> _Input material_:
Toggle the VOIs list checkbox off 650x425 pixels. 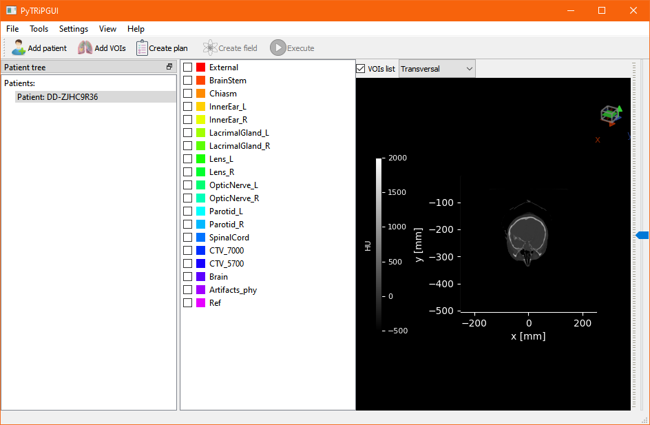[x=360, y=68]
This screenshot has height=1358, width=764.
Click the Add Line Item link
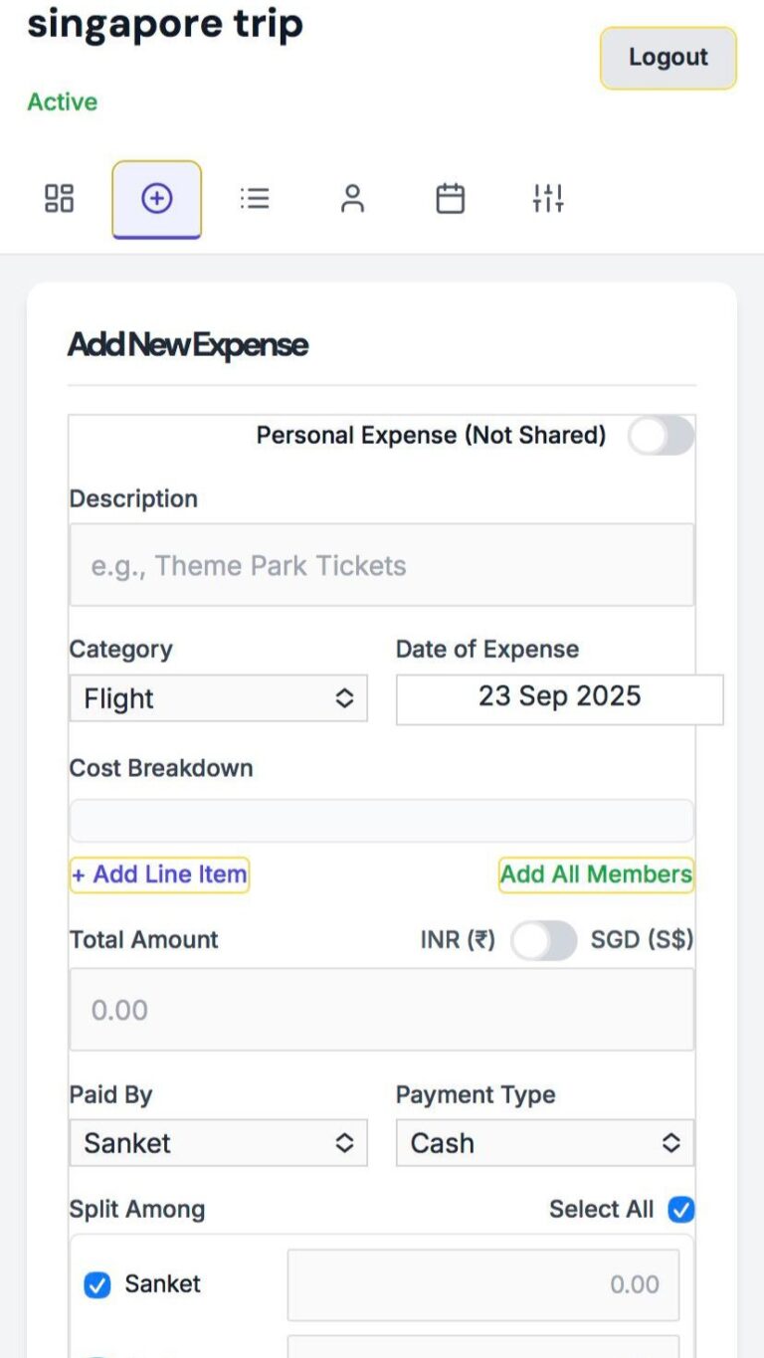[x=158, y=874]
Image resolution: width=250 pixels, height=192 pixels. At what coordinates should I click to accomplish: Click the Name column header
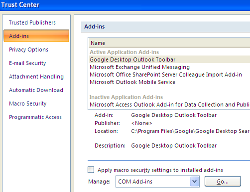[x=169, y=43]
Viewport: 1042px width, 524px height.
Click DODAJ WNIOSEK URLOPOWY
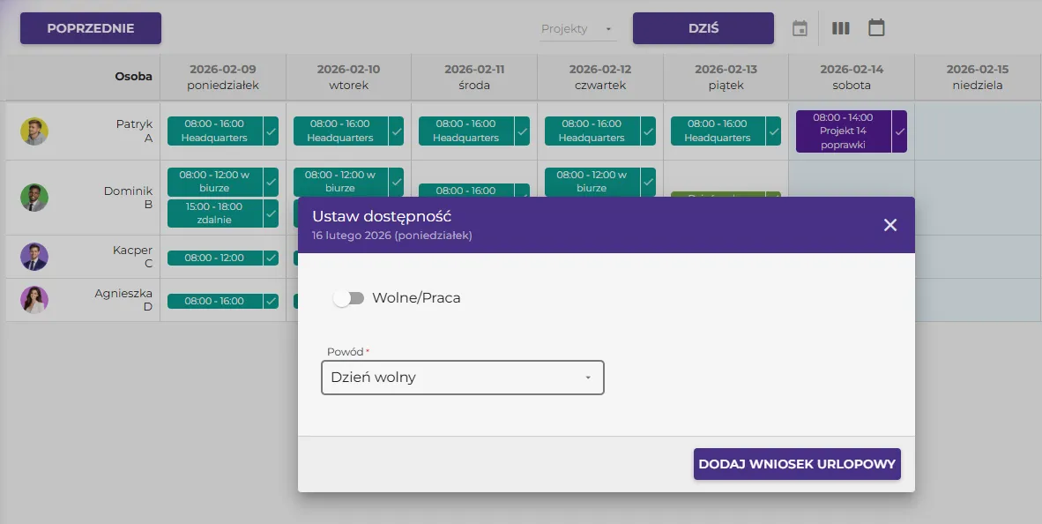[796, 463]
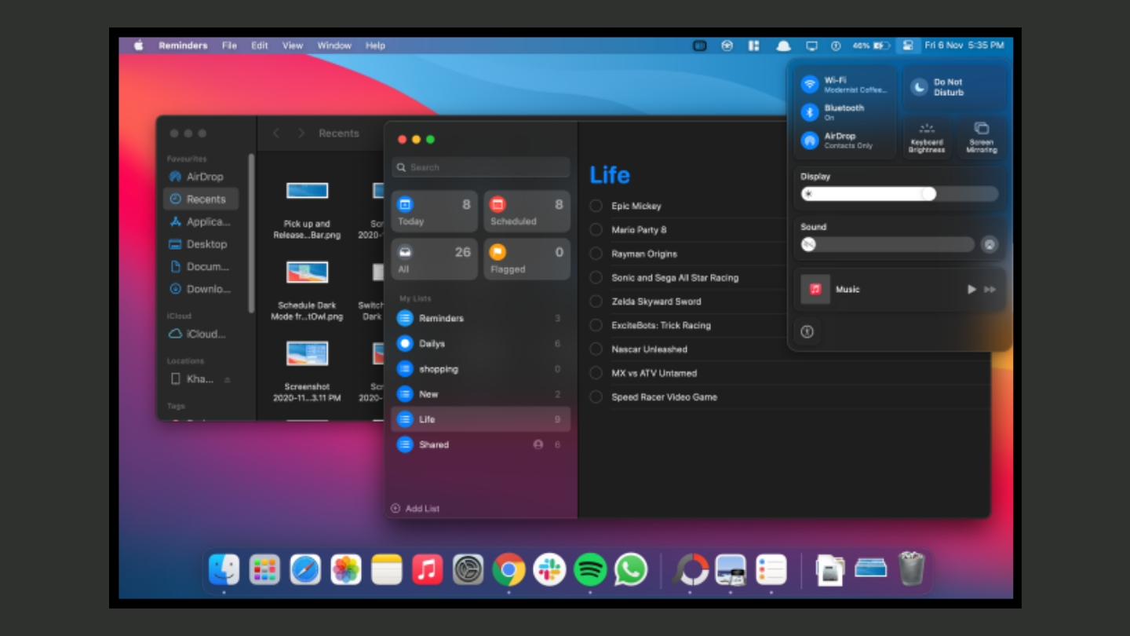Click the Search field in Reminders
The width and height of the screenshot is (1130, 636).
480,166
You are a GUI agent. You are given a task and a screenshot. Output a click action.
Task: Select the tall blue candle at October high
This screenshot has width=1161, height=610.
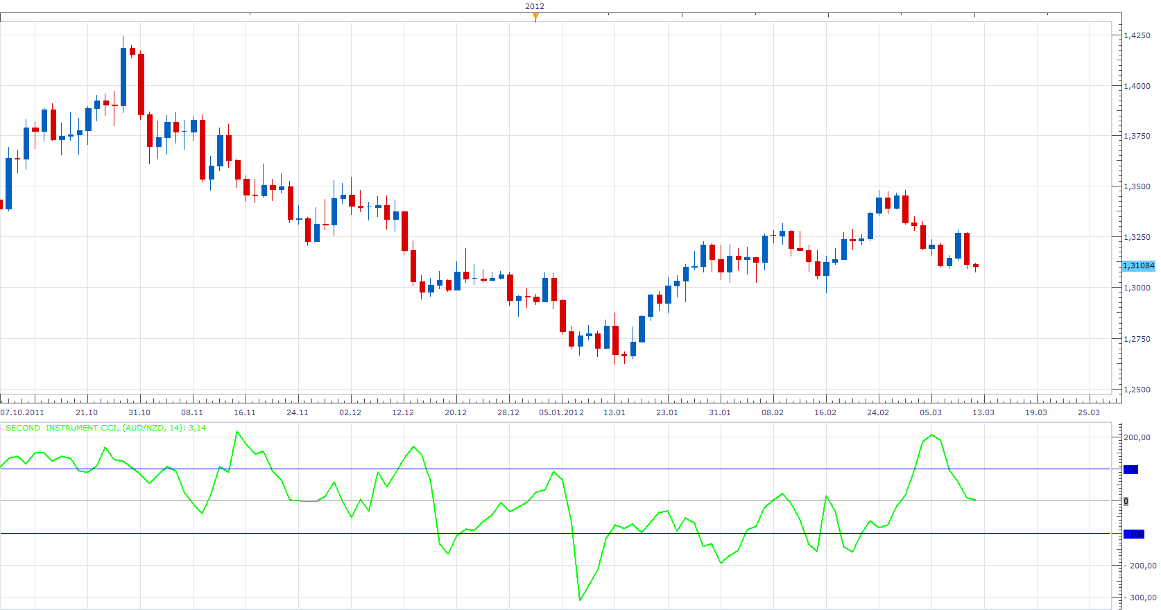[x=123, y=76]
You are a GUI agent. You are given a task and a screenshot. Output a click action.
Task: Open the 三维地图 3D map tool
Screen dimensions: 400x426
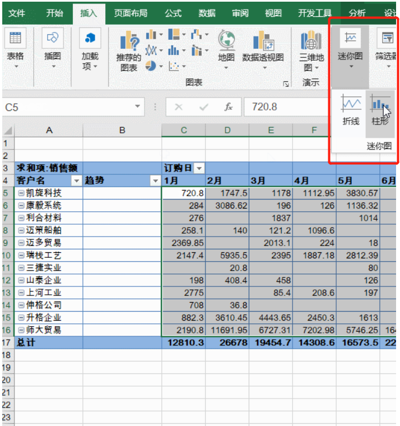(311, 50)
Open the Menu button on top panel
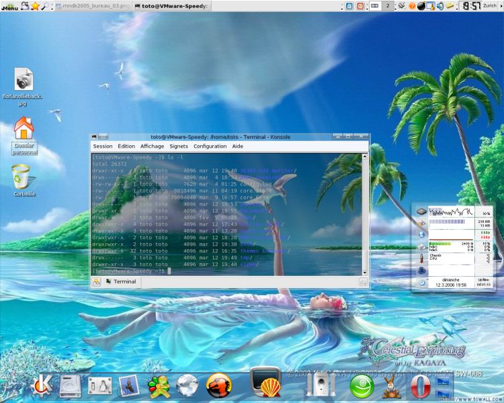504x403 pixels. (10, 6)
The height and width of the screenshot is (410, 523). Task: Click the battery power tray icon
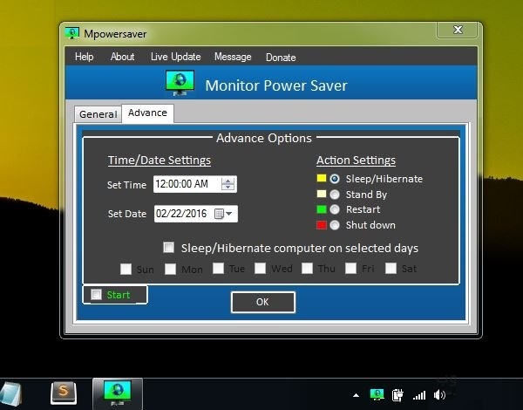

> _Brief_:
The answer must be an exact copy of the lines from the one that holds "Click DODAJ WNIOSEK URLOPOWY" through the end of the data, both included, with no pictures.

> _Your response_:
Click DODAJ WNIOSEK URLOPOWY
[796, 463]
Click the Search field in Reminders
The width and height of the screenshot is (1130, 636).
480,166
You are a GUI agent. You are given a task and a screenshot. Output a click action.
Task: Select the tall blue candle at October high
This screenshot has width=1161, height=610.
[x=123, y=76]
You are a GUI agent. You are given a task and a screenshot. Output a click action.
Task: Open the 三维地图 3D map tool
Screen dimensions: 400x426
(311, 50)
Open the Menu button on top panel
504x403 pixels. (10, 6)
The height and width of the screenshot is (410, 523). Task: Click the battery power tray icon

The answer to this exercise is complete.